Although integrating an EHR into medical practices has great potential to advance the practice of medicine and patient safety, there are always unanticipated consequences when new technologies are adopted. The EHR is no exception. We're beginning to recognize real and potential liability risks, and it's important for physicians to become familiar with them.
Doctors are responsible for the clinical information that they have reasonable access to. Using an EHR increases access to electronic health data from outside the practice. Doctors may access it from the practice EHR or practice Website, or through a health information exchange (eg, hospital charts, consultant reports, and laboratory and radiology reports).

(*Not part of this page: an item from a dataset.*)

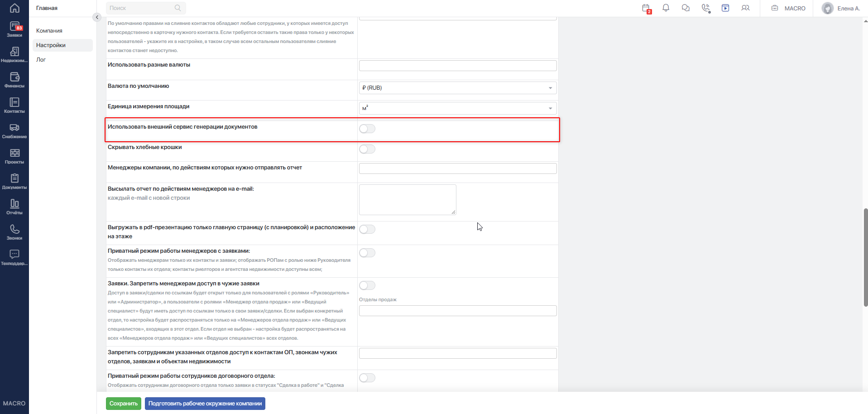Screen dimensions: 868x414
Task: Open Единица измерения площади dropdown
Action: 458,108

E-prescribing can also alert the physician to potential interactions between the drugs they prescribe and drugs prescribed by others, through community medication histories. For example, Dr. A renews a medication, and his e-prescribing program sends an alert advising him that the medication could interact with another drug that the patient is taking. He has not prescribed that drug, so his office staff will have to contact the patient to identify who has prescribed it, and then Dr. A will have to contact Dr. X to "negotiate" which drug will be discontinued or changed. If failure to take this action results in patient injury from a drug/drug interaction, the physician may be liable.
Introduction
E-prescribing is being rapidly adopted in physician offices, driven by federal financial incentives. It is estimated that 35% of physician office practices now use e-prescribing.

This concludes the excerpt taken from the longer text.